Второму хватило одного взгляда, и он тут же отпустил меня, словно я был болен неизлечимой болезнью. Он вскочил, и оба, не сговариваясь, принялись пинать меня ногами, изрыгая страшные ругательства. А когда сидевший на мне ударил меня ботинком под ребра, я схватил его за ногу и повис на ней.

– Отпусти меня, сучье отродье!

Другой бил меня по голове. Он нанес мне три или четыре удара, и я потерял сознание.

Когда я пришел в себя, вокруг было тихо, и мне показалось, что они ушли. Но потом рядом раздался смешок, и чей‑то голос произнес: «Очухалось». И на меня хлынули две вонючие желтые струи.

– Заползай обратно в свою нору, мразь.

И они ушли.

Еще не рассвело, когда я нашел фонтан у аквариума и искупался в нем. Кровь остановилась. Правый глаз распух и затек. Бок болел при каждом глубоком вдохе. Отцовский чемодан был при мне. И у меня было еще семьдесят пять центов. Больше всего на свете мне хотелось позвонить домой, но я набрал номер Боба Престо, и он сказал, что сейчас приедет.

 

ГЕРМАФРОДИТ

 

Не удивительно, что в семидесятых теория половой идентификации Люса пользовалась такой популярностью.
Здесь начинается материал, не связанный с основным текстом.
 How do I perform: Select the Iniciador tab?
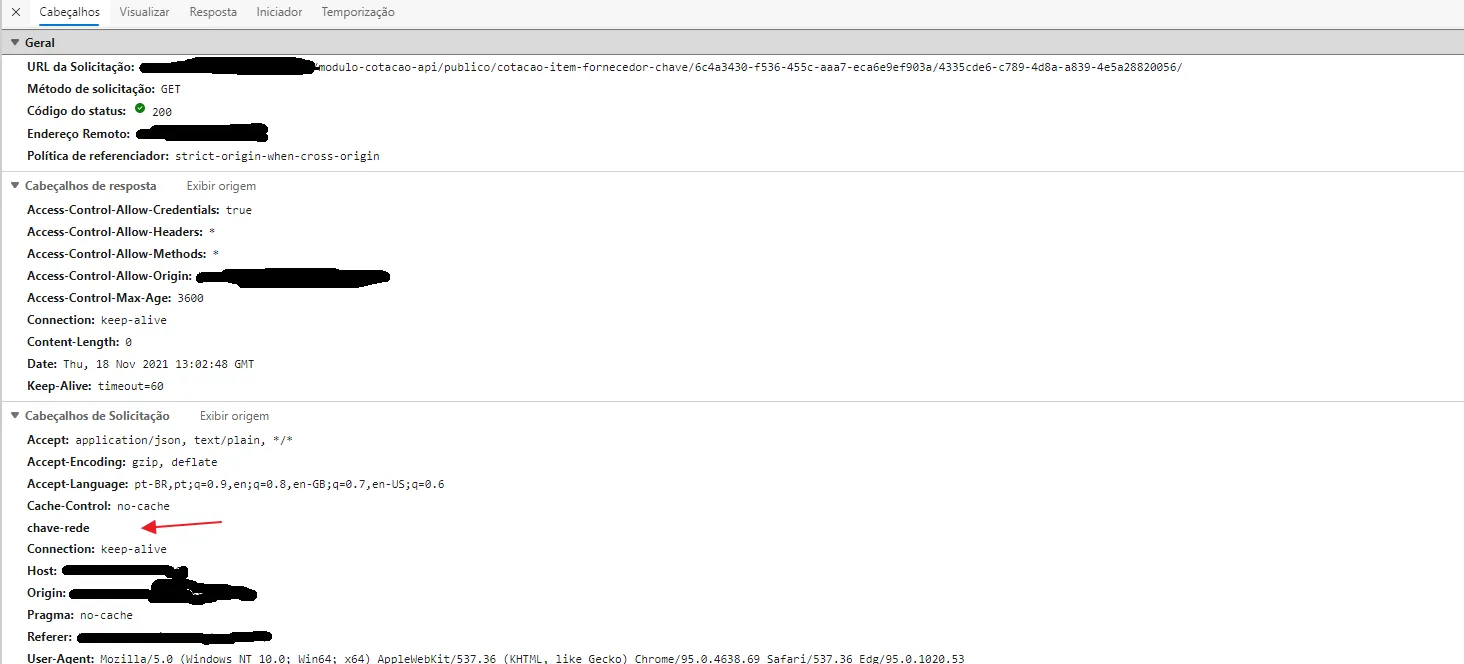(279, 12)
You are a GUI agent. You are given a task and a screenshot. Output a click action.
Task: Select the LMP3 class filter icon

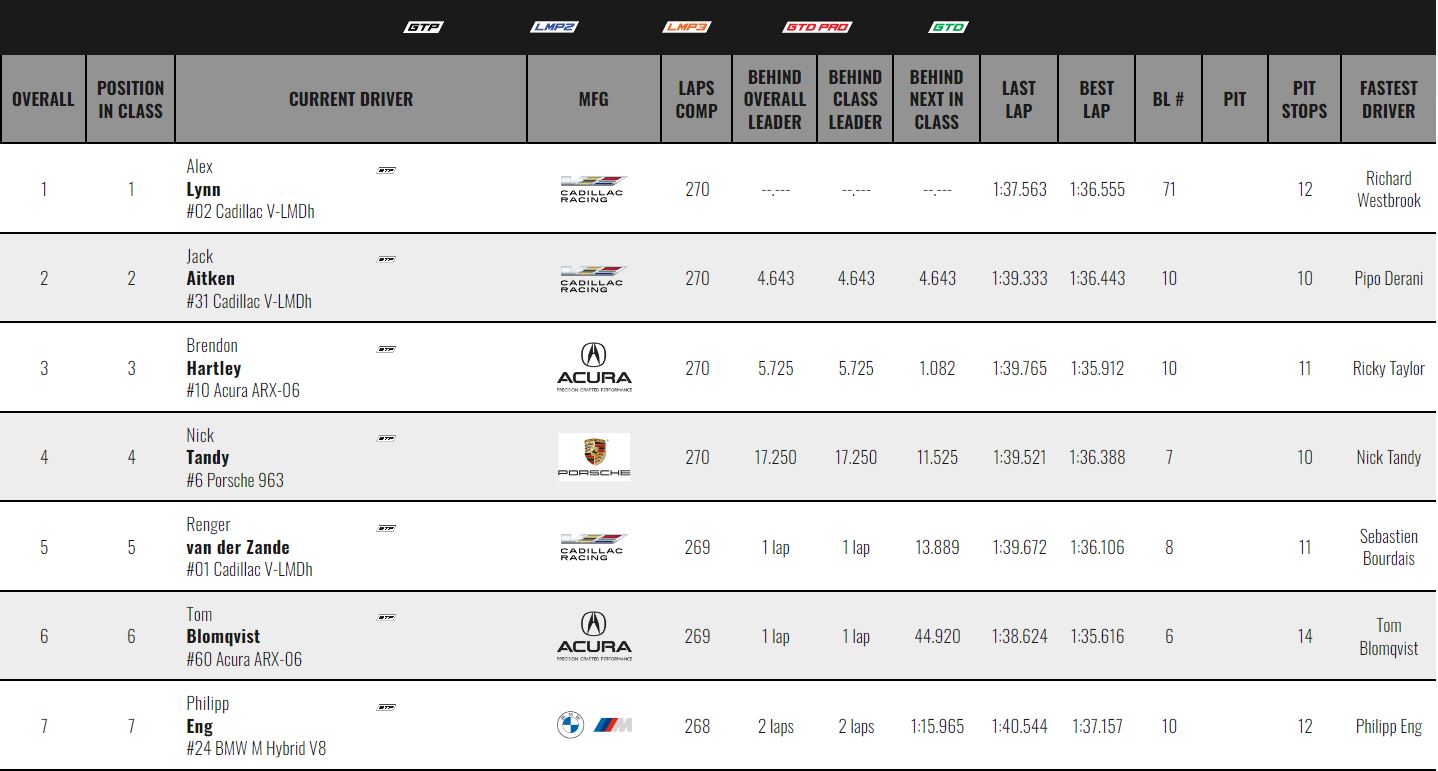coord(687,27)
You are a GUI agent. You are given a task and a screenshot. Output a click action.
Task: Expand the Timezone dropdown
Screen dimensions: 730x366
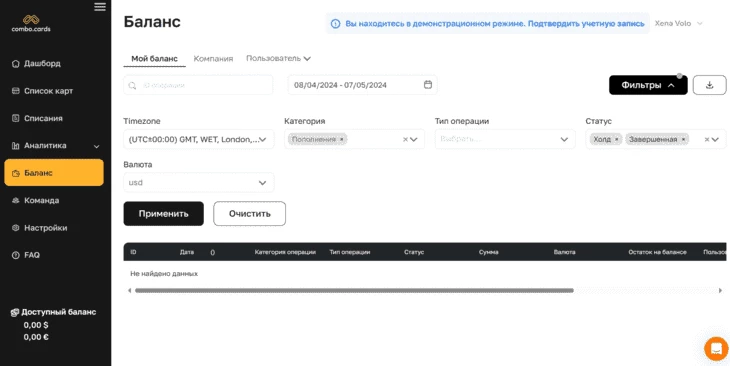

В то время все стремились, как лаконично выразился мой первый брадобрей, к уравниванию полов. Считалось, что особенности личности определяются исключительно средой и каждый младенец – это чистый лист. Моя медицинская история лишь отражение психологических процессов, проходивших в те годы со всеми. Женщины все больше начинали походить на мужчин, а мужчины на женщин. В какое‑то мгновение даже стало казаться, что половые различия и вовсе исчезнут. Но потом все изменилось.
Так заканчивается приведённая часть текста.